Foreign OEMs acknowledge the technology gap and intend to close it. VW Group will use SDV tech from Xpeng for the local market and a Stellantis-led JV is distributing Leapmotor’s vehicles outside China — both OEMs also invested in their Chinese partners. The latest Renault Twingo EV was developed by a Chinese engineering company. Toyota, Mercedes and Nissan partnered with Momenta for their ADAS tech.
These OEMs should not only gain operational benefits from their partnerships in the short term but also learn from them to accelerate their own transformation. In addition, it is key for them to accelerate product cost reduction in order to increase competitiveness. See my February 2025 article for a more detailed analysis on the Chinese transformation.
The Operating Model and Workforce Must Evolve
As disruptive technologies emerge on multiple fronts, OEMs and suppliers have realized it is most effective in many cases to partner with startups to bring new tech to market quickly and efficiently. The classic sourcing structure by tiers has been partially replaced by joint developments, relying in some cases on companies with only a few dozen employees. Agility here is key to maximizing value creation for all parties.
As stated above, industry players can also partner with peers to industrialize non-differentiating technologies in order to minimize both risk and cash outlay. This can apply not only to new tech (e.g., batteries or compute hardware) but also to mature tech such as internal combustion engines and their transmissions. The powertrain JV between Renault, Geely and Aramco, Horse Powertrain, is a great example as it reduces diversity, syndicates development costs, and consolidates capacity.
The automotive industry’s workforce is heavily influenced by the disruptions assessed earlier. This impact relates to employee localization as supply chains migrate, their skill sets as new tech is introduced, and the sheer size of the workforce as AI delivers efficiency gains. The transition and reskilling of certain categories of employees is paramount. Broad programs not only within the automotive space but rather across entire economies must be developed to address this key issue.
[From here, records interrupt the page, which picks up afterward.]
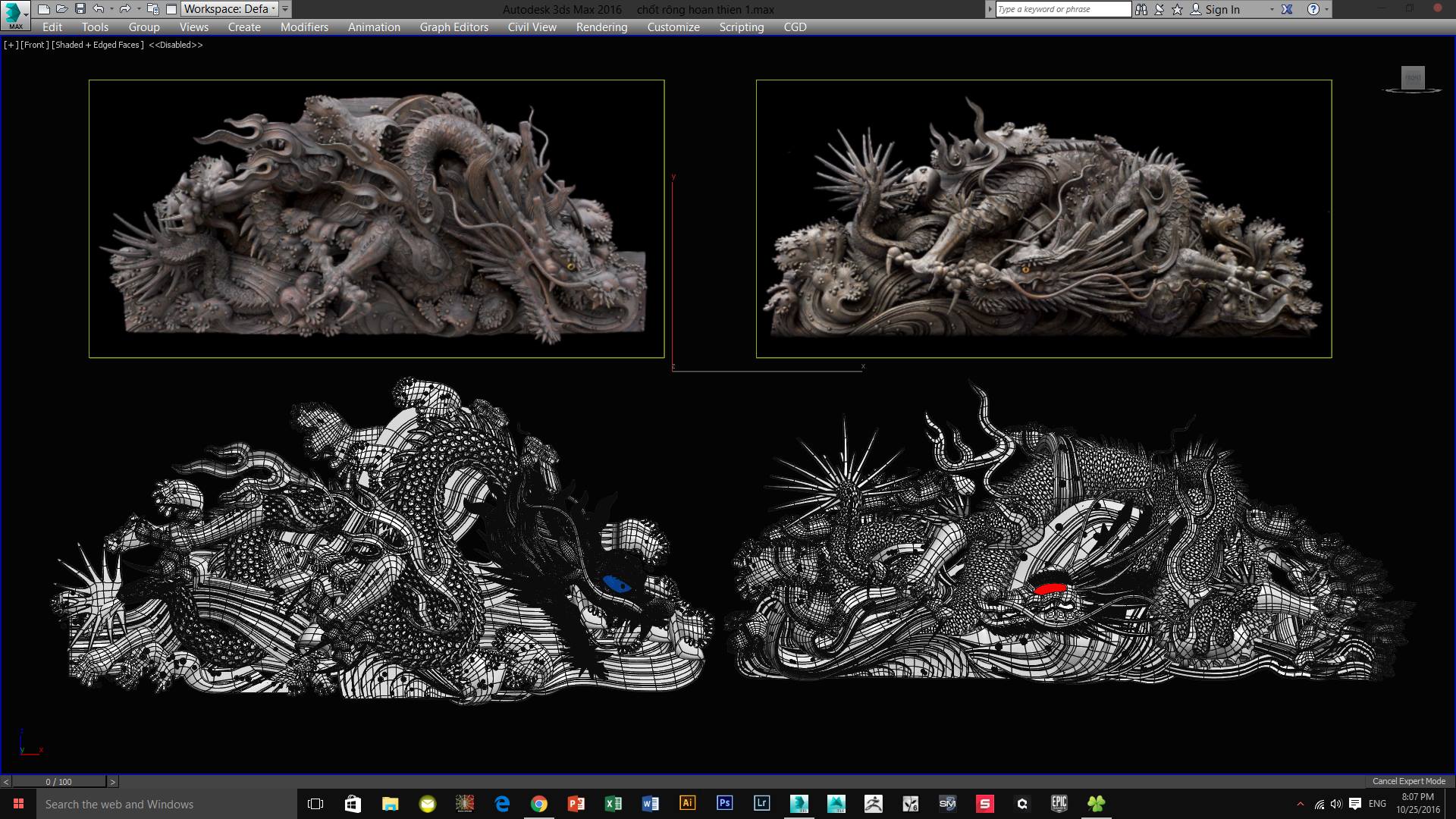The height and width of the screenshot is (819, 1456).
Task: Undo the last scene operation
Action: 99,9
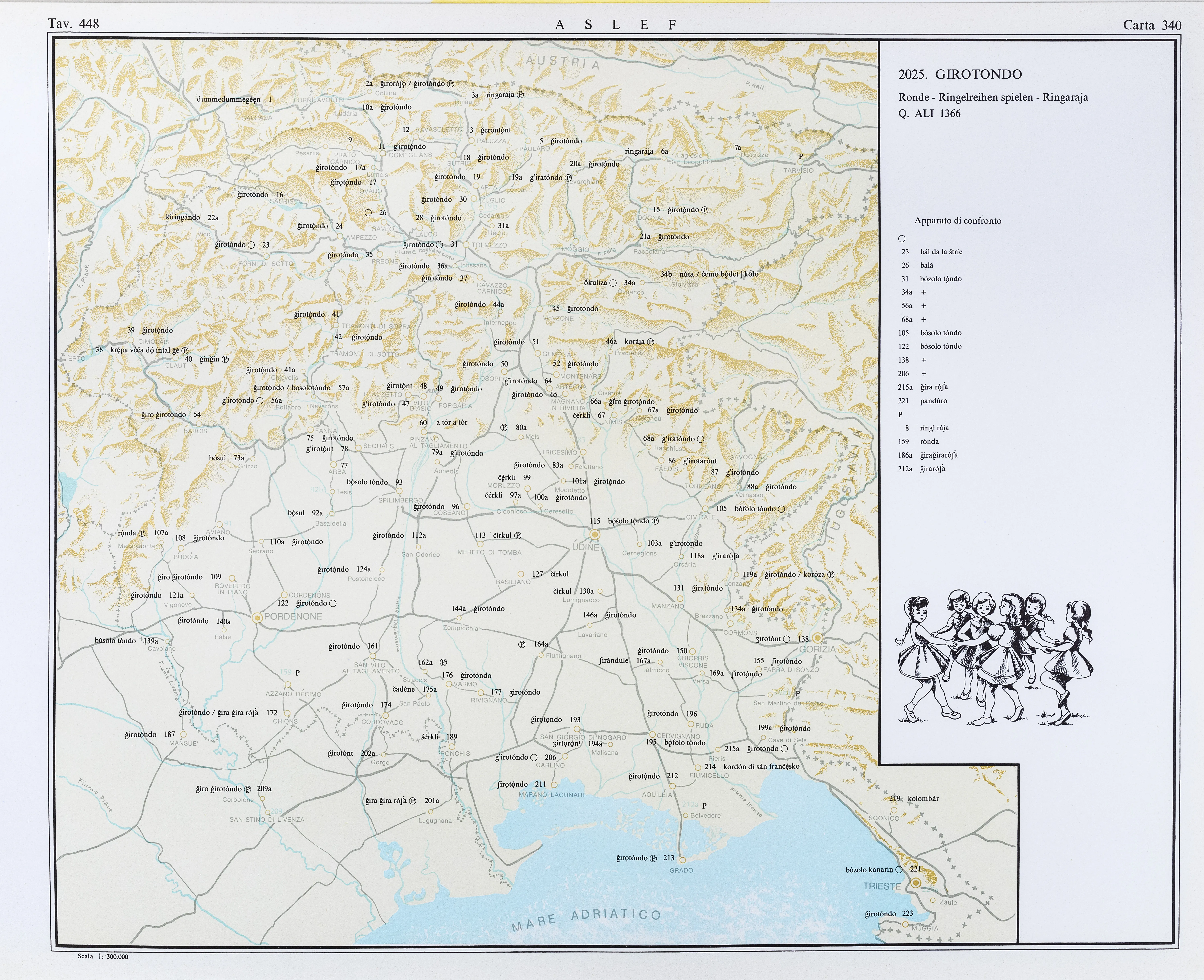Click legend entry pandúro for point 221
This screenshot has height=980, width=1204.
(x=934, y=401)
One could add to this list of major transformations the increasing regionalization of customer expectations. This applies to infotainment and the seamless integration across devices, personalization, the appetite for EVs, vehicle sizes, and more. Accordingly, automotive players should boost regional capabilities to develop region-specific customer experiences on global platforms and increase agility with more local decision-making power.
The current era presents a unique set of challenges and opportunities for the automotive industry across the globe. The stakes are very high. We should expect a wave of consolidation as some players will not be able to take up this massive challenge. This will likely be necessary to ensure the automotive industry is strong in the future.